Se la temperatura dell’aria aumentasse, per effetto del cambiamento climatico, il rischio sarebbe un incremento del numero di mesi in cui l’impianto viene utilizzato in raffrescamento, immettendo nella falda sempre più acqua calda. A lungo andare, questo potrebbe alterare l’equilibrio termico naturale della falda e ridurre l’efficienza dei sistemi geotermici. Inoltre, gli impianti funzionerebbero in modo sbilanciato, perché raffrescherebbero molto più di quanto riscaldino, generando un accumulo di calore sotterraneo.
Avete analizzato anche i permessi già concessi dal Comune per questi impianti: cosa ci raccontano su come Milano sta cambiando?
La città metropolitana di Milano ha visto uno sviluppo esponenziale nell’installazione di questo tipo di sistemi nella scorsa decade, attualmente vengono installati circa 300 - 400 impianti all’anno all’interno del territorio metropolitano. È importante, quindi, tenere in considerazione il fatto che impianti posti a distanze molto ravvicinate gli uni dagli altri, possono ridurre l’efficienza del sistema geotermici studiato in fase progettuale. Quindi è cruciale studiare la distribuzione spaziale delle installazioni, dato che ci sono aree della città in cui sarebbe ancora possibile installare nuovi impianti ed altre in cui non sarebbe più possibile, data la grande densità attuale delle installazioni.

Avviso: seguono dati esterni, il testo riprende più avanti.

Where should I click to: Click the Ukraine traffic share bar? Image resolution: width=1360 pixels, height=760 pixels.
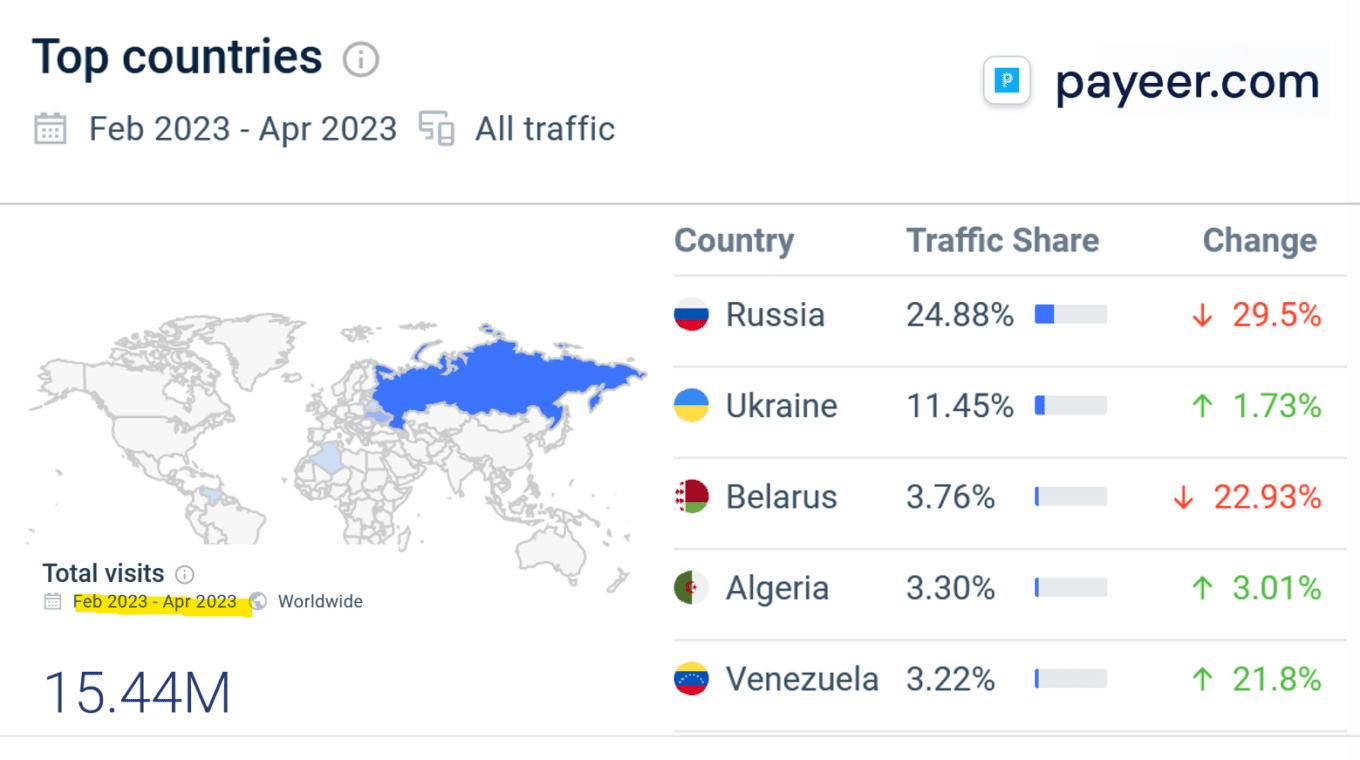pyautogui.click(x=1070, y=406)
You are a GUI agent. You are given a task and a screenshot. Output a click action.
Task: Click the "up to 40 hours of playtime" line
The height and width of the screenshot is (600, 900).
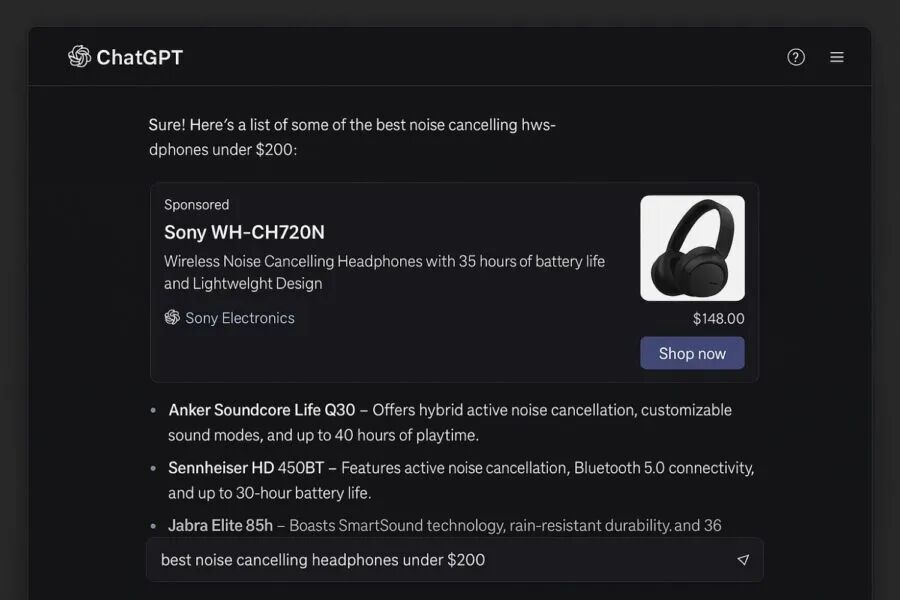pos(323,435)
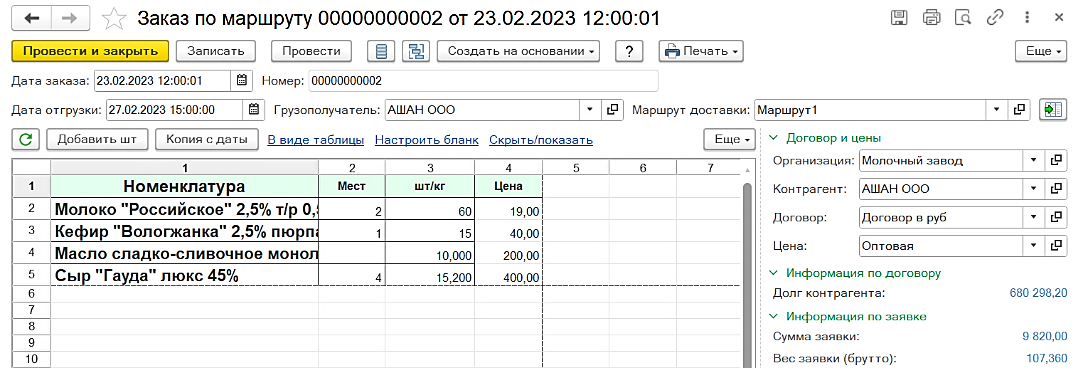The image size is (1088, 368).
Task: Click into the Номер input field
Action: (x=483, y=81)
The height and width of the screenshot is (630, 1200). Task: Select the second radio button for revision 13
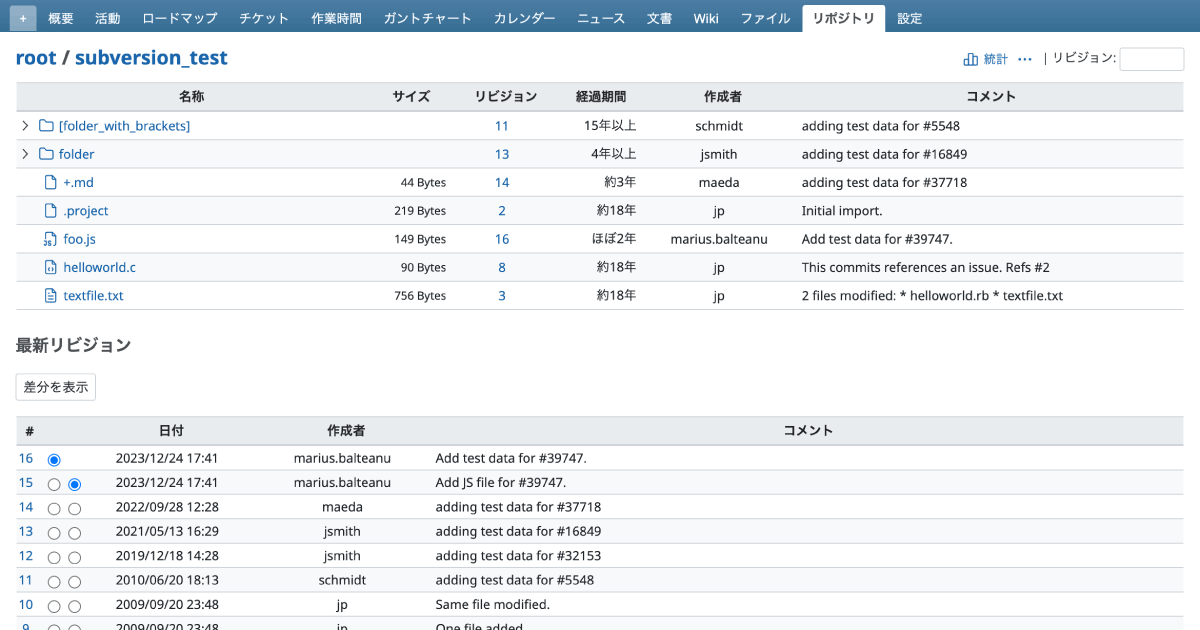point(74,532)
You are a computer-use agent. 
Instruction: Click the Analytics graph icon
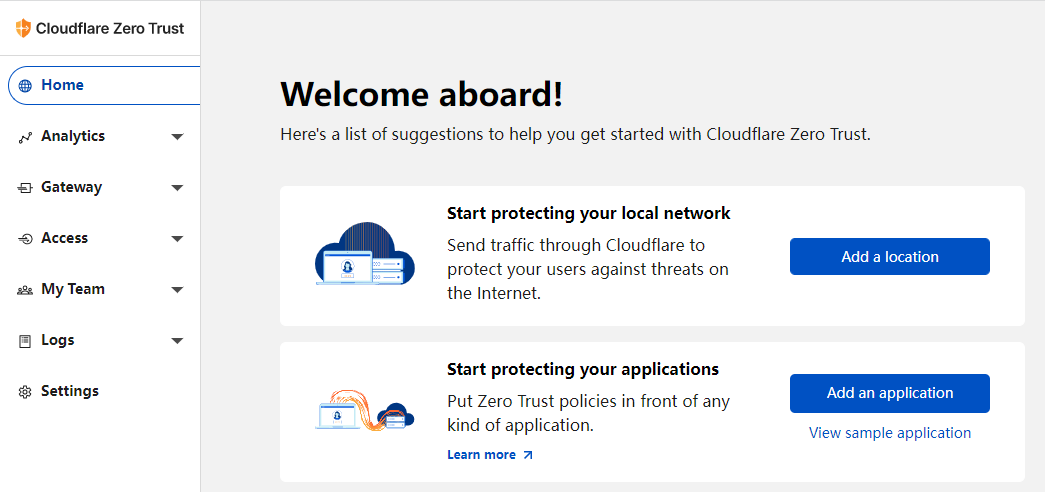click(x=25, y=137)
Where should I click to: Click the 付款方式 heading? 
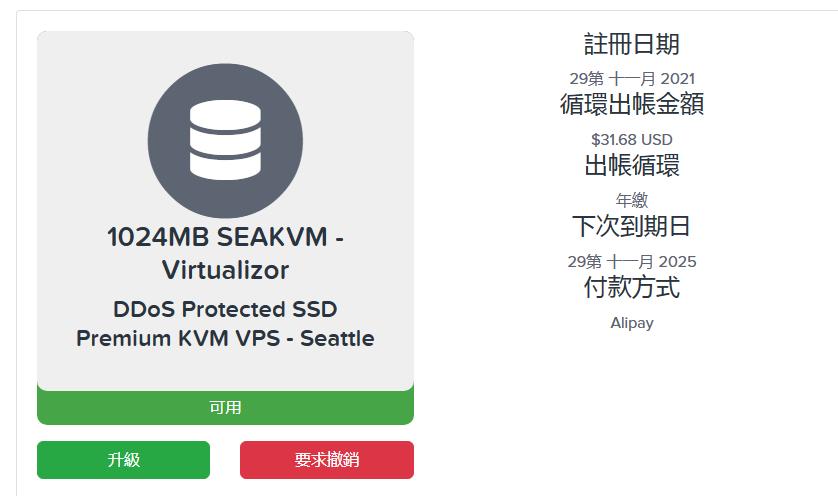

Ci tengo a sottolineare che lo sfruttamento dell’energia geotermica è una soluzione estremamente efficiente e strategica per combattere l’inquinamento prodotto dalle fonti fossili, ma è bene valutare ogni singola installazione per comprendere come potrebbe comportarsi nell’insieme, senza approvare ogni richiesta di installazione/conversione solo perchè “inquinerebbe di meno”. Un impianto poco efficiente rischia di far salire il prezzo della bolletta rispetto al pre-intervento.
Il vostro studio parla anche di risparmio energetico e ambientale: quanto può aiutare davvero la geotermia nel ridurre le emissioni e i costi in bolletta?
Come tutte le fonti rinnovabili dal pannello solare alla pala eolica, anche la geotermia necessita di costi d’installazione moderatamente elevati (se si considerano i diversi incentivi) per essere fruibile. La quantificazione del risparmio economico è complessa dato che dipende da numerose variabili, comunque il payback (periodo di tempo che si deve attendere per compensare l’installazione iniziale spendendo meno in bolletta) è generalmente compreso tra i 10 ed i 15 anni. Un impianto geotermico efficiente può arrivare a ridurre fino al 90% le emissioni prodotte nell’arco di un anno e, se accoppiato a pannelli solari, questo valore può crescere ulteriormente.
Guardando avanti, secondo lei potremo vedere sempre più case e palazzi con impianti geotermici? E cosa servirebbe per accelerare questa transizione?
Per poter effettuare una transizione verso l’impiego più strategico e sostenibile della risorsa è bene tenere in considerazione vari aspetti.
È fondamentale monitorare in maniera accurata il livello (studio idrologico) e la temperatura (studio energetico) dell’acqua di falda, un’attività portata avanti dal nostro dipartimento dal 2016, per poter valutare e prevedere i possibili cambiamenti di questi parametri nel tempo.
Un altro aspetto è invece dato dalla modellazione numerica delle interazioni tra impianti diversi, in modo da verificare quali siano le aree della città in cui è ancora possibile installare nuovi impianti per sfruttare la risorsa e quali invece siano le aree in cui non è più possibile dato l’elevato stress energetico esercitato sulla falda acquifera.
In sintesi è bene pensare ad un’ottima gestione centralizzata ed ad un uso ottimizzato della risorsa in modo tale da poterla rendere sostenibile e fruibile per tutti coloro che potrebbero essere interessati ad installarla nella propria abitazione.